_PROBLEM_
Print the data that follows exactly.
═════ EXERCISE DATA ═════
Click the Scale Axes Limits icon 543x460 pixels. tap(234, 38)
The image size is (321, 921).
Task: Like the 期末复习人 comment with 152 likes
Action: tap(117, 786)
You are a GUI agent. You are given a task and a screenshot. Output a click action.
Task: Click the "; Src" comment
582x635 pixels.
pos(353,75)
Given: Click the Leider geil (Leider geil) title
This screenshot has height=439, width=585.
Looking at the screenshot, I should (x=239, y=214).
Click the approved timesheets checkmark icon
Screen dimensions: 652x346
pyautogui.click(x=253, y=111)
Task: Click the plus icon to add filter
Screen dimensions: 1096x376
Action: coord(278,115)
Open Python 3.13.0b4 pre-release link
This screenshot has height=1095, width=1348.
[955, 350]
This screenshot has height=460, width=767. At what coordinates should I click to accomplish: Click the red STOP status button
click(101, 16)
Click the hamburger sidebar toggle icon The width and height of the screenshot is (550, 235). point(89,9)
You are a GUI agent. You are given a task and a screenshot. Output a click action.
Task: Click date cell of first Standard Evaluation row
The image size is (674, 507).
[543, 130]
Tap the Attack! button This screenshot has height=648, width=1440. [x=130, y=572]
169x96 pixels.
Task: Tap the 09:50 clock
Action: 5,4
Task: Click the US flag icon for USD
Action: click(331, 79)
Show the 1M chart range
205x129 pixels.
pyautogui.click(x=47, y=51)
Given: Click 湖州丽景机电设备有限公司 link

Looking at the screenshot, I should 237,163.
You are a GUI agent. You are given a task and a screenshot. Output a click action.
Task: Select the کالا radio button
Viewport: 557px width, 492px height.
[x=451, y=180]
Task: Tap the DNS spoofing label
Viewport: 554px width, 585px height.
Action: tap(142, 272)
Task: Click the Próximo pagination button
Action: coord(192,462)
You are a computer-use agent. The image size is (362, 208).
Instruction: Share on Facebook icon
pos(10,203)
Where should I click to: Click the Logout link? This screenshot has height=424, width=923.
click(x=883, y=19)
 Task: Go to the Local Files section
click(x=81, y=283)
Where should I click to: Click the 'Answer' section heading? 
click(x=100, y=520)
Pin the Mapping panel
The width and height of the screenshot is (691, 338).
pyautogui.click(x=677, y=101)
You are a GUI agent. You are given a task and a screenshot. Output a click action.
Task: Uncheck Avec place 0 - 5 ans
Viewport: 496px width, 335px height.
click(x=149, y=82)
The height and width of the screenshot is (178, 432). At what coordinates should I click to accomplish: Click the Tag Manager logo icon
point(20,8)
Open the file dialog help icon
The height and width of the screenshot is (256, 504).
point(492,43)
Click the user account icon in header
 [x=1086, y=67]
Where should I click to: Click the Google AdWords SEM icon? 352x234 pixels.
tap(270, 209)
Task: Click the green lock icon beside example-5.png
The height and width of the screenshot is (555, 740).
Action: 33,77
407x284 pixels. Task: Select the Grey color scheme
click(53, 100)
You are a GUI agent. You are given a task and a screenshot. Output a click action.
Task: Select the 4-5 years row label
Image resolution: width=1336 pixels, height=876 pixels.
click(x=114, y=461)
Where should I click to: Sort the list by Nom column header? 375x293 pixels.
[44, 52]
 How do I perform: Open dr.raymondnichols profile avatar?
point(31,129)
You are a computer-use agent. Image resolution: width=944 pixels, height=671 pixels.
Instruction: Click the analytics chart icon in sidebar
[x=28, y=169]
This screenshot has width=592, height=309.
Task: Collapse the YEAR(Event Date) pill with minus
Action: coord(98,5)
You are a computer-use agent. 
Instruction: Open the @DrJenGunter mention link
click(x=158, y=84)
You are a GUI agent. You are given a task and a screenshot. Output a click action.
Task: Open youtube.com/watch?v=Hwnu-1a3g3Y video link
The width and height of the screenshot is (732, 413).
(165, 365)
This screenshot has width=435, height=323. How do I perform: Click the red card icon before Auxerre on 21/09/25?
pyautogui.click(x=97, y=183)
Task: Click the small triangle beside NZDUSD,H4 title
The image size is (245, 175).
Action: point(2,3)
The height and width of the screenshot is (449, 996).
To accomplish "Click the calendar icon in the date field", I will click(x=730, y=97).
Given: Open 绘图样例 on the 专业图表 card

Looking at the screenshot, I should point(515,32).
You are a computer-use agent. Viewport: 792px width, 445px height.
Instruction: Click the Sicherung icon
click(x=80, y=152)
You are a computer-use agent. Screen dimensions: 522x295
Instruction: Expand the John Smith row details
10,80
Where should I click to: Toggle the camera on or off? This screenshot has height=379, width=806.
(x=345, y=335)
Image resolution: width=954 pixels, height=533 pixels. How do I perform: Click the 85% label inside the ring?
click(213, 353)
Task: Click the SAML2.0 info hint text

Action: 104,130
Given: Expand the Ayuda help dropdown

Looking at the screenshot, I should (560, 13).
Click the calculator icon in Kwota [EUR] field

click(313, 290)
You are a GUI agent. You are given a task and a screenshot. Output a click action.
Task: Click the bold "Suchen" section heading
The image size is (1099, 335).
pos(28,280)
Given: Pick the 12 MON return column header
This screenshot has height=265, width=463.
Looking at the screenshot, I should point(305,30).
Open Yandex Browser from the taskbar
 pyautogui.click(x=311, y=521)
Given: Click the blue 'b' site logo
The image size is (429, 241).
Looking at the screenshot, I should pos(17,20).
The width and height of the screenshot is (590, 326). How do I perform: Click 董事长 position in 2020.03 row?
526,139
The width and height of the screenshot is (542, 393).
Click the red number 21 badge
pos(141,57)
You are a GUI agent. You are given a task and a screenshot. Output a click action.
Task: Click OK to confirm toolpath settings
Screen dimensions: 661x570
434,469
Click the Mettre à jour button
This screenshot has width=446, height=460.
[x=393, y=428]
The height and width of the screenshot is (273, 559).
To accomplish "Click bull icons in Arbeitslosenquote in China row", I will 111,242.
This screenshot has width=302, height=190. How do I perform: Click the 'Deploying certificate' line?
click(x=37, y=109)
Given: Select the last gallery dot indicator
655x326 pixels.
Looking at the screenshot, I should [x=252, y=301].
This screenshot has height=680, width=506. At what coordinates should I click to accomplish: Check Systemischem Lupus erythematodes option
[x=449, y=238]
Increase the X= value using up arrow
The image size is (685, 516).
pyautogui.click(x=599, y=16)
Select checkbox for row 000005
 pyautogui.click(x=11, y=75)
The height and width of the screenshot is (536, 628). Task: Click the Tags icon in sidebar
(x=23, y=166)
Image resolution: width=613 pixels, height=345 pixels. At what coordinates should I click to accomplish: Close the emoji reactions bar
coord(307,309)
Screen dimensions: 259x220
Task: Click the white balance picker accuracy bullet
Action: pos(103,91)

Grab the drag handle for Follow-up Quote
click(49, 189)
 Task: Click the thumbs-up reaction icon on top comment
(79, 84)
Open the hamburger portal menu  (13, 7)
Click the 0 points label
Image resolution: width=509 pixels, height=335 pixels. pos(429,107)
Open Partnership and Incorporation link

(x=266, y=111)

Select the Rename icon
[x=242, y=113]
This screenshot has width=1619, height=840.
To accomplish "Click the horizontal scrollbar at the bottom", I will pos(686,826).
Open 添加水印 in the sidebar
═════
_ANSWER FOR THE TASK_
Click the Scale Axes Limits icon 543x460 pixels. tap(234, 38)
The image size is (321, 921).
Task: Like the 期末复习人 comment with 152 likes
Action: tap(117, 786)
You are a GUI agent. You are given a task and a screenshot. Output a click action.
Task: Click the "; Src" comment
582x635 pixels.
pos(353,75)
Given: Click the Leider geil (Leider geil) title
This screenshot has height=439, width=585.
Looking at the screenshot, I should (x=239, y=214).
Click the approved timesheets checkmark icon
Screen dimensions: 652x346
pyautogui.click(x=253, y=111)
Task: Click the plus icon to add filter
Screen dimensions: 1096x376
Action: coord(278,115)
Open Python 3.13.0b4 pre-release link
This screenshot has height=1095, width=1348.
[955, 350]
This screenshot has height=460, width=767. At what coordinates should I click to accomplish: Click the red STOP status button
click(101, 16)
Click the hamburger sidebar toggle icon The width and height of the screenshot is (550, 235). point(89,9)
You are a GUI agent. You are given a task and a screenshot. Output a click action.
Task: Click date cell of first Standard Evaluation row
The image size is (674, 507).
[543, 130]
Tap the Attack! button This screenshot has height=648, width=1440. [x=130, y=572]
169x96 pixels.
Task: Tap the 09:50 clock
Action: 5,4
Task: Click the US flag icon for USD
Action: click(331, 79)
Show the 1M chart range
205x129 pixels.
pyautogui.click(x=47, y=51)
Given: Click 湖州丽景机电设备有限公司 link

Looking at the screenshot, I should 237,163.
You are a GUI agent. You are given a task and a screenshot. Output a click action.
Task: Select the کالا radio button
Viewport: 557px width, 492px height.
[x=451, y=180]
Task: Tap the DNS spoofing label
Viewport: 554px width, 585px height.
Action: tap(142, 272)
Task: Click the Próximo pagination button
Action: coord(192,462)
You are a computer-use agent. The image size is (362, 208).
Instruction: Share on Facebook icon
pos(10,203)
Where should I click to: Click the Logout link? This screenshot has height=424, width=923.
click(x=883, y=19)
 Task: Go to the Local Files section
click(x=81, y=283)
Where should I click to: Click the 'Answer' section heading? 
click(x=100, y=520)
Pin the Mapping panel
The width and height of the screenshot is (691, 338).
pyautogui.click(x=677, y=101)
You are a GUI agent. You are given a task and a screenshot. Output a click action.
Task: Uncheck Avec place 0 - 5 ans
Viewport: 496px width, 335px height.
click(x=149, y=82)
The height and width of the screenshot is (178, 432). At what coordinates should I click to accomplish: Click the Tag Manager logo icon
point(20,8)
Open the file dialog help icon
The height and width of the screenshot is (256, 504).
point(492,43)
Click the user account icon in header
 [x=1086, y=67]
Where should I click to: Click the Google AdWords SEM icon? 352x234 pixels.
tap(270, 209)
Task: Click the green lock icon beside example-5.png
The height and width of the screenshot is (555, 740).
Action: 33,77
407x284 pixels. Task: Select the Grey color scheme
click(53, 100)
You are a GUI agent. You are given a task and a screenshot. Output a click action.
Task: Select the 4-5 years row label
Image resolution: width=1336 pixels, height=876 pixels.
click(x=114, y=461)
Where should I click to: Sort the list by Nom column header? 375x293 pixels.
[44, 52]
 How do I perform: Open dr.raymondnichols profile avatar?
point(31,129)
You are a computer-use agent. Image resolution: width=944 pixels, height=671 pixels.
Instruction: Click the analytics chart icon in sidebar
[x=28, y=169]
This screenshot has width=592, height=309.
Task: Collapse the YEAR(Event Date) pill with minus
Action: coord(98,5)
You are a computer-use agent. 
Instruction: Open the @DrJenGunter mention link
click(x=158, y=84)
You are a GUI agent. You are given a task and a screenshot. Output a click action.
Task: Open youtube.com/watch?v=Hwnu-1a3g3Y video link
The width and height of the screenshot is (732, 413).
(165, 365)
This screenshot has width=435, height=323. How do I perform: Click the red card icon before Auxerre on 21/09/25?
pyautogui.click(x=97, y=183)
Task: Click the small triangle beside NZDUSD,H4 title
The image size is (245, 175).
Action: point(2,3)
The height and width of the screenshot is (449, 996).
To accomplish "Click the calendar icon in the date field", I will click(x=730, y=97).
Given: Open 绘图样例 on the 专业图表 card

Looking at the screenshot, I should point(515,32).
You are a computer-use agent. Viewport: 792px width, 445px height.
Instruction: Click the Sicherung icon
click(x=80, y=152)
You are a computer-use agent. Screen dimensions: 522x295
Instruction: Expand the John Smith row details
10,80
Where should I click to: Toggle the camera on or off? This screenshot has height=379, width=806.
(x=345, y=335)
Image resolution: width=954 pixels, height=533 pixels. How do I perform: Click the 85% label inside the ring?
click(213, 353)
Task: Click the SAML2.0 info hint text

Action: 104,130
Given: Expand the Ayuda help dropdown

Looking at the screenshot, I should (560, 13).
Click the calculator icon in Kwota [EUR] field

click(313, 290)
You are a GUI agent. You are given a task and a screenshot. Output a click action.
Task: Click the bold "Suchen" section heading
The image size is (1099, 335).
pos(28,280)
Given: Pick the 12 MON return column header
This screenshot has height=265, width=463.
Looking at the screenshot, I should point(305,30).
Open Yandex Browser from the taskbar
 pyautogui.click(x=311, y=521)
Given: Click the blue 'b' site logo
The image size is (429, 241).
Looking at the screenshot, I should pos(17,20).
The width and height of the screenshot is (590, 326). How do I perform: Click 董事长 position in 2020.03 row?
526,139
The width and height of the screenshot is (542, 393).
Click the red number 21 badge
pos(141,57)
You are a GUI agent. You are given a task and a screenshot. Output a click action.
Task: Click OK to confirm toolpath settings
Screen dimensions: 661x570
434,469
Click the Mettre à jour button
This screenshot has width=446, height=460.
[x=393, y=428]
The height and width of the screenshot is (273, 559).
To accomplish "Click bull icons in Arbeitslosenquote in China row", I will 111,242.
This screenshot has width=302, height=190. How do I perform: Click the 'Deploying certificate' line?
click(x=37, y=109)
Given: Select the last gallery dot indicator
655x326 pixels.
Looking at the screenshot, I should [x=252, y=301].
This screenshot has height=680, width=506. At what coordinates should I click to accomplish: Check Systemischem Lupus erythematodes option
[x=449, y=238]
Increase the X= value using up arrow
The image size is (685, 516).
pyautogui.click(x=599, y=16)
Select checkbox for row 000005
 pyautogui.click(x=11, y=75)
The height and width of the screenshot is (536, 628). Task: Click the Tags icon in sidebar
(x=23, y=166)
Image resolution: width=613 pixels, height=345 pixels. At what coordinates should I click to accomplish: Close the emoji reactions bar
coord(307,309)
Screen dimensions: 259x220
Task: Click the white balance picker accuracy bullet
Action: pos(103,91)

Grab the drag handle for Follow-up Quote
click(49, 189)
 Task: Click the thumbs-up reaction icon on top comment
(79, 84)
Open the hamburger portal menu  (13, 7)
Click the 0 points label
Image resolution: width=509 pixels, height=335 pixels. pos(429,107)
Open Partnership and Incorporation link

(x=266, y=111)

Select the Rename icon
[x=242, y=113]
This screenshot has width=1619, height=840.
To accomplish "Click the horizontal scrollbar at the bottom", I will pos(686,826).
Open 添加水印 in the sidebar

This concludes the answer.